Secretary of State Marco Rubio told lawmakers Tuesday that the U.S. is still negotiating with several countries to resettle more than 1,000 Afghans who assisted the American war effort, while he defended the administration’s decision to authorize refugee admissions for tens of thousands of white South Africans. The testimony, delivered during an annual budget hearing before House and Senate committees, comes more than a month after The Associated Press and other outlets reported that war-torn Congo was among the countries where the U.S. was considering sending the 1,100 Afghans and relatives of American service members who have been stranded in Qatar for more than a year.
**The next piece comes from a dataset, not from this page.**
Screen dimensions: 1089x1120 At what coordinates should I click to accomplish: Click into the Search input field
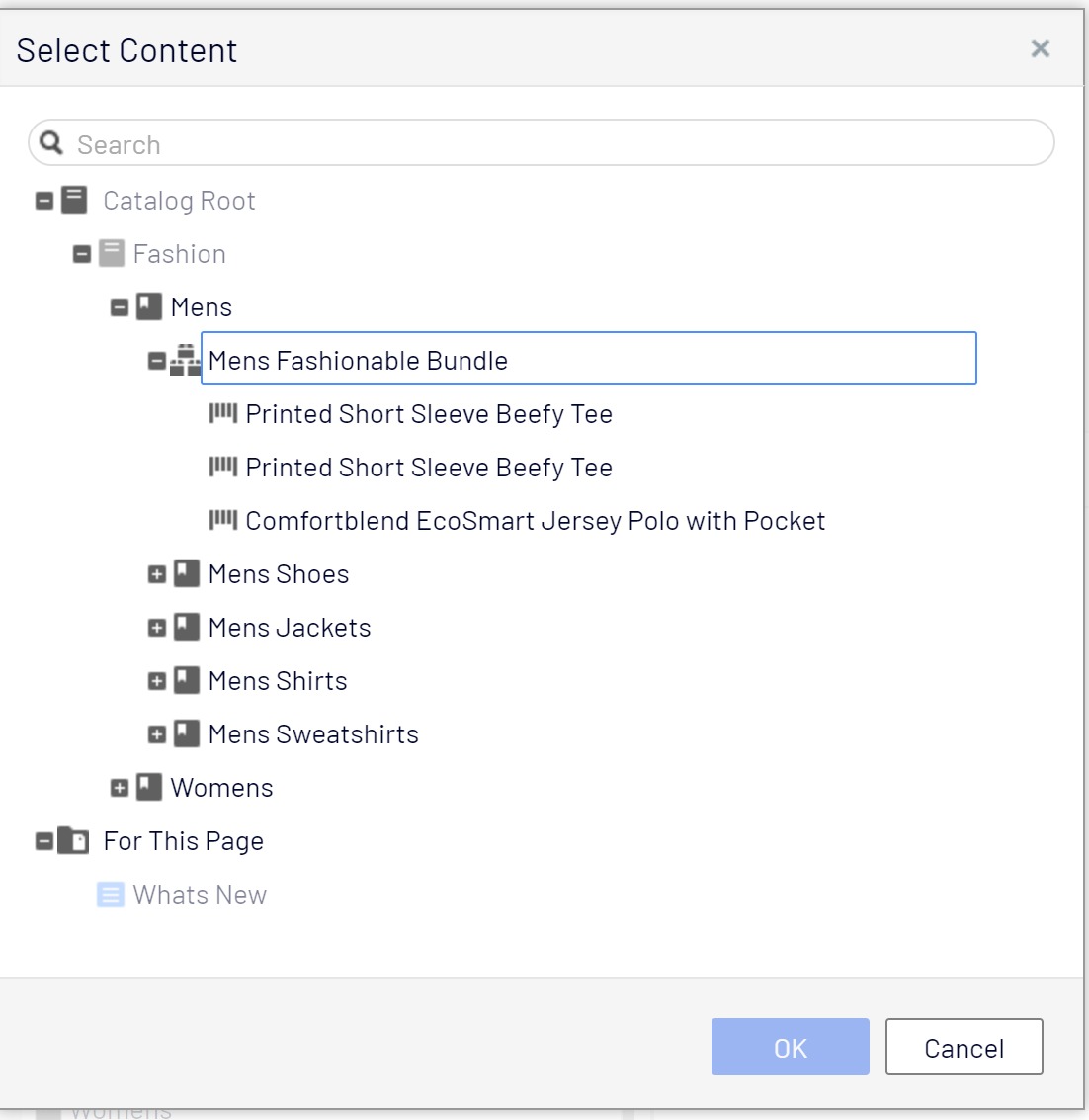click(x=553, y=144)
Advocates for the Afghan allies have said the other option would be for them to return to Afghanistan, where they face likely reprisal from the Taliban. Democrats on the committees questioned Rubio about why the U.S. has not followed through on its promise to take in the hundreds of allies who had been rigorously vetted before President Donald Trump signed executive orders in January 2025 that targeted asylum and refugee cases.
MSI previously reported that the administration had raised the refugee cap specifically for white South Africans while Afghan allies remained in limbo. That report documented the disparity in the administration’s treatment of the two groups.
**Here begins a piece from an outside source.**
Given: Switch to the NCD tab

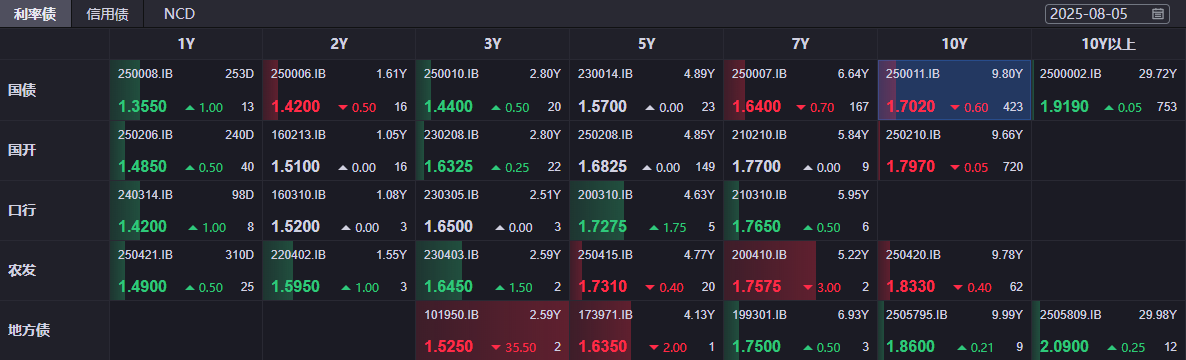Looking at the screenshot, I should click(179, 14).
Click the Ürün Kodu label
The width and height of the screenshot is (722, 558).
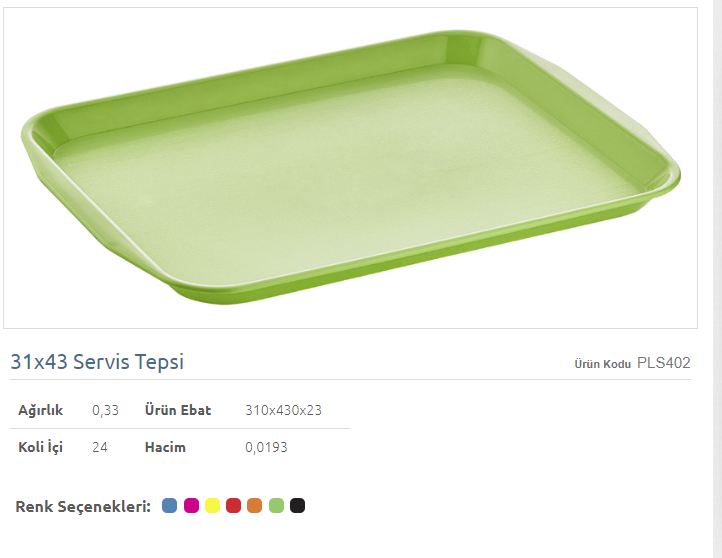[x=602, y=364]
Rubio told lawmakers that discussions with several countries to resettle the Afghans are ongoing, but he did not provide a timeline for resolution. The administration has designated white South Africans as a priority refugee category, citing claims of persecution under South Africa’s land reform policies, a decision that advocates and Democratic lawmakers have criticized as politically motivated.
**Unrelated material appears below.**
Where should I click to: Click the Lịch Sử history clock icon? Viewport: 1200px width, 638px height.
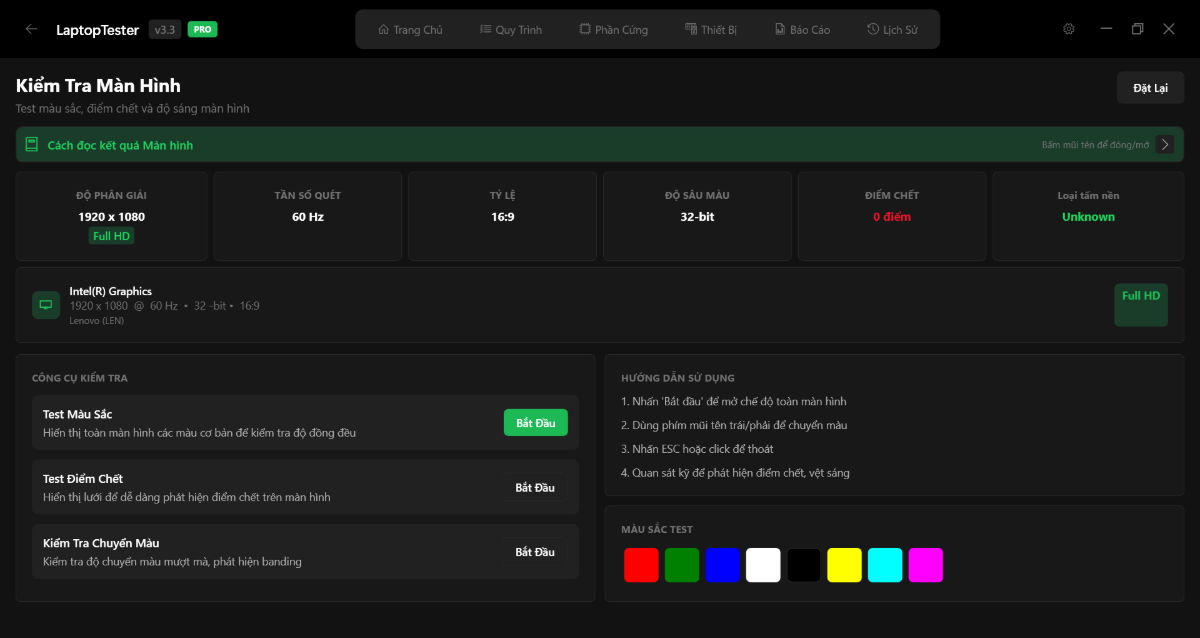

Shawn VanDiver, a veteran and advocate for Afghan allies, has previously called the situation an abandonment of a moral commitment, warning that the delay places the Afghans at increasing risk. The Taliban has said that Afghans who helped the U.S. war effort could return safely, but advocates and lawmakers have dismissed those assurances as unreliable.
The contrast between the swift processing for white South African refugees and the stalled resettlement of Afghan allies has become a recurring point of contention in Congressional oversight of the State Department’s refugee programs. Trump’s January 2025 executive orders suspended refugee admissions and imposed additional restrictions on asylum claims, effectively freezing the pipeline for Afghan applicants who had already passed rigorous security and background checks.
Rubio’s testimony did not include a firm commitment on when the stranded Afghans might be admitted to the U.S. or relocated to a third country.